Israel lanzó una nueva ofensiva sobre Líbano que dejó al menos 89 muertos y más de 700 heridos. El sistema sanitario local advierte que está desbordado.
Al menos 89 personas murieron y más de 700 resultaron heridas este miércoles en Líbano tras una nueva oleada de bombardeos lanzados por Israel, en lo que el propio Ejército israelí calificó como su "mayor ataque" contra objetivos vinculados a Hezbolá desde el inicio de la ofensiva.
El balance fue confirmado por el ministro de Salud libanés, Rakan Nasereldín, quien advirtió que se trata de cifras preliminares y que el número de víctimas podría seguir aumentando.
Entre los fallecidos hay al menos 12 profesionales sanitarios, lo que agrava aún más la situación del sistema de salud del país.
"El sistema sanitario enfrenta un grave desbordamiento", alertó el funcionario, al tiempo que señaló que los hospitales trabajan al límite de su capacidad.
A pesar del colapso, Nasereldín sostuvo que los centros médicos continúan operando.
"Estamos coordinando con los servicios de emergencia y los hospitales han respondido en gran medida pese a la dificultad", afirmó.
Entre las víctimas también se encuentra la periodista Ghada Daij, de 37 años, que murió en un ataque en la ciudad de Tiro.
Según medios locales, más de diez trabajadores de prensa han fallecido en Líbano desde octubre de 2023 en el marco de la ofensiva israelí.
Otra de las víctimas fue el jeque Sadeq Nabulsi, profesor de Ciencias Políticas y figura cercana a Hezbolá.
El académico era hermano de Mohamad Afif Nabulsi, exjefe de prensa del grupo, que había muerto en un ataque en 2024.
El Ejército de Israel confirmó que los ataques alcanzaron "sedes militares e infraestructura de Hezbolá" en Beirut, el valle de la Becá y el sur del país.
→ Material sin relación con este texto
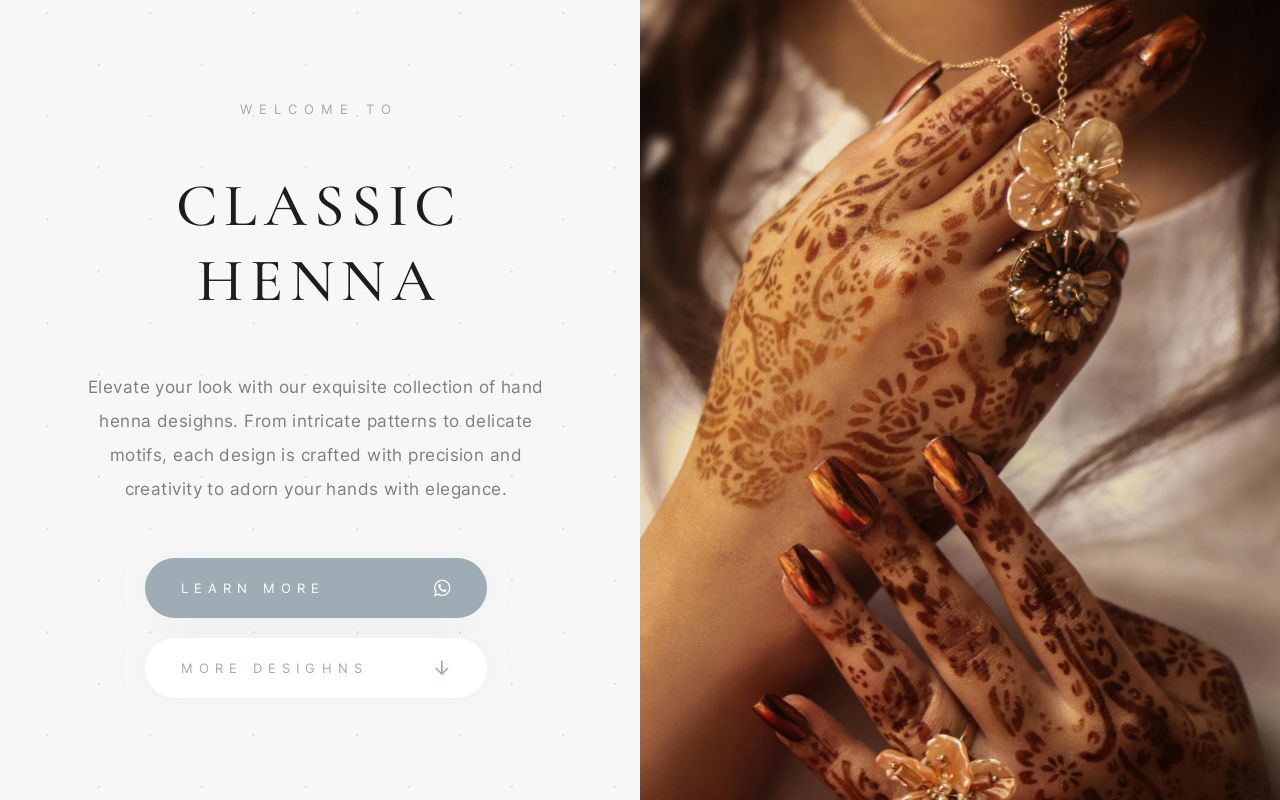Click the paragraph line starting with Elevate your look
La ofensiva se produce en medio de la tensión regional, luego de que el primer ministro Benjamin Netanyahu aclarara que el alto el fuego entre Estados Unidos e Irán no incluye a Líbano.
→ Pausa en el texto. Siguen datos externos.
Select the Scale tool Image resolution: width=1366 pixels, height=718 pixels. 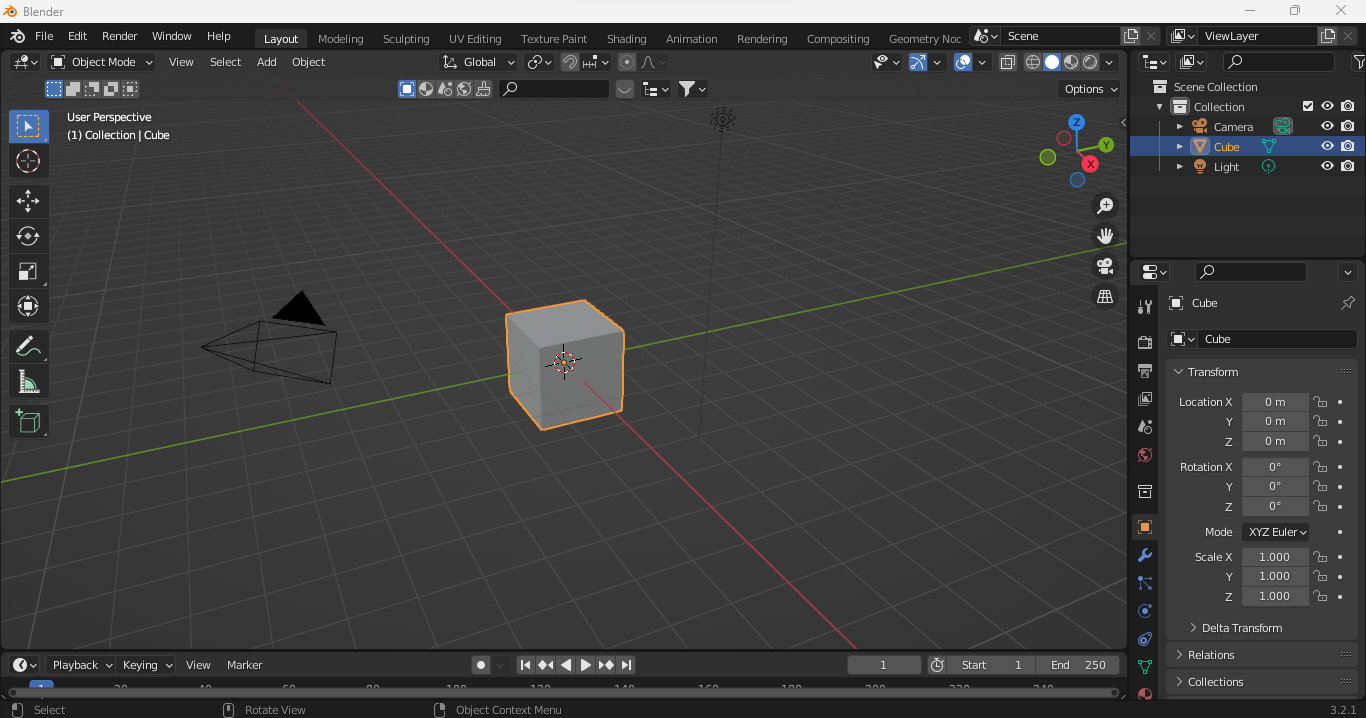[x=28, y=272]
El impacto humanitario del conflicto sigue creciendo.
Según datos oficiales, los ataques israelíes ya dejaron más de 1.500 muertos y 4.600 heridos en Líbano.
Además, más de un millón de personas fueron desplazadas dentro del país y al menos 200.000 cruzaron hacia Siria desde el inicio de la escalada, de acuerdo con cifras del ACNUR.